Foreign preference concerns also arise if the applicant takes actions that are “red flags” confirming the applicant’s regard for that country over the United States. Voting in that country’s elections, holding political office, or serving in, or allowing children to serve in that country’s armed forces, are some examples.

While dual citizenship due to birth by itself is not a disqualifying condition, it may become so if an applicant takes affirmative steps to secure or maintain that dual citizenship, or obtains dual citizenship for U.S. born children.

Closely associated with foreign preference is “foreign influence.” This arises when applicants have close relatives in a foreign country with whom they frequently communicate with, send money to, or visit. If the applicant has property, business, or financial interests in the foreign country, especially if they were secured after becoming a U.S. citizen, then this may fall under foreign influence as well.

Applicants with foreign influence concerns may have no love or affection for the country of their birth, however, the need to travel to the foreign country to visit family members, manage a business, or see to property and other investments — expose one to foreign government manipulation or coercion.

Americans cherish their freedom of unrestricted travel to most countries, but security clearance holders must be mindful that protecting classified information, not their freedoms, is paramount. Security clearance holders or applicants should take the steps to mitigate disqualifying conditions.

First, immediately surrender any foreign passport even if expired to that country’s local consulate and obtain written verification of same.

Do not invest in the country of origin and start liquidating existing interests, including inherited property, and encourage close family members living in the foreign country to immigrate to the United States and obtain at least permanent resident alien status. Otherwise, minimize travel and communications, or meet relatives in a neutral third country. Avoid contact with persons, even friends of family members, absent certainty as to their true identities, positions and intentions.

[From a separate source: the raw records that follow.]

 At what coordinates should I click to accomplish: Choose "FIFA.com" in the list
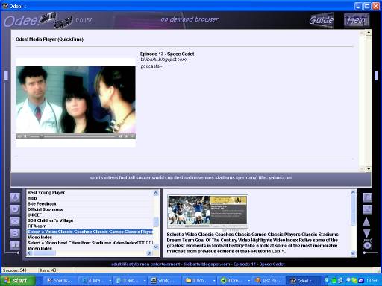(x=37, y=226)
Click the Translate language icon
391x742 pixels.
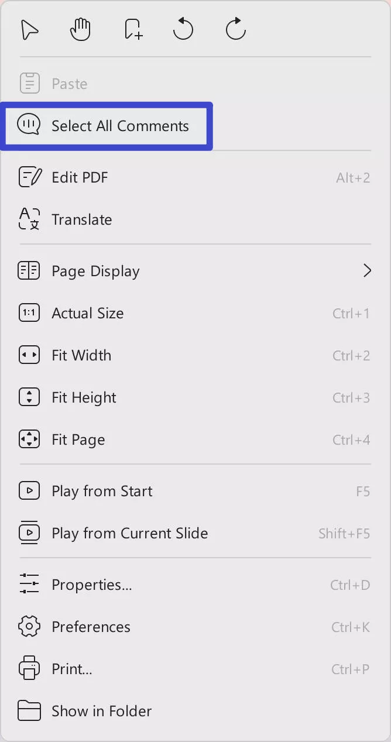click(x=29, y=219)
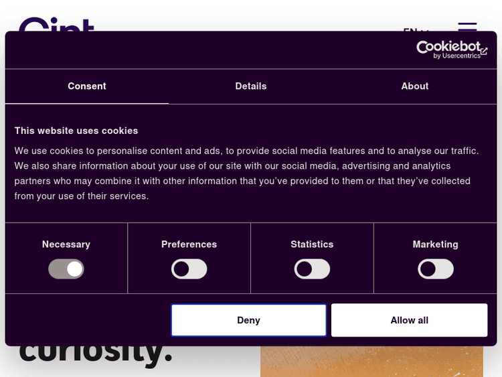Click the cookie description paragraph text

tap(246, 173)
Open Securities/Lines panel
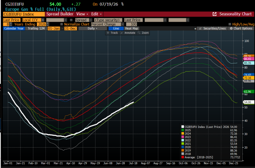The height and width of the screenshot is (168, 255). (212, 28)
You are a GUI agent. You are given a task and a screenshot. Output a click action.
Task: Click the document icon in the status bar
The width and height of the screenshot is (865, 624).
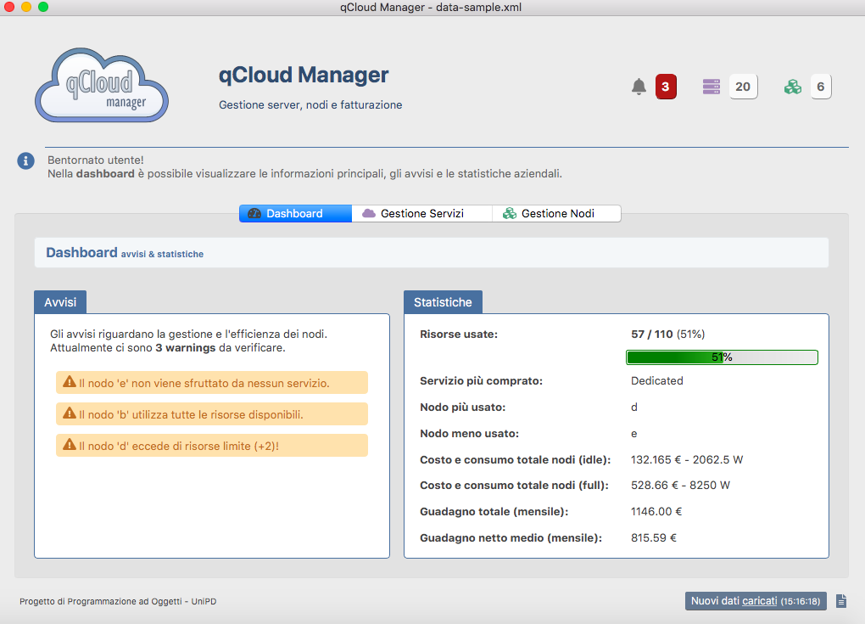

Provide advance travel itineraries to the company if already cleared and provide a report upon return. For business conducted in the foreign country, avoid non-essential after hours socializing especially in more remote locations. Except for close family gatherings, have at least one company person along on any trip or meeting as witness to what was said and what transpired. Understand the ramifications of dual citizenship in visiting the foreign country, which may not recognize or disregard the U.S. citizenship and may impose its own laws such as those requiring military service.

In short, dual citizenship or other foreign country ties mean that actions suggesting foreign country preference, and situations that expose one to potential coercion should be avoided, as those scenarios compromise the safekeeping of classified information.

Richard L. Moorhouse is a shareholder in the Greenberg Traurig, LLP government contracts practice group and frequently handles security clearance appeals. The views expressed are solely those of the author.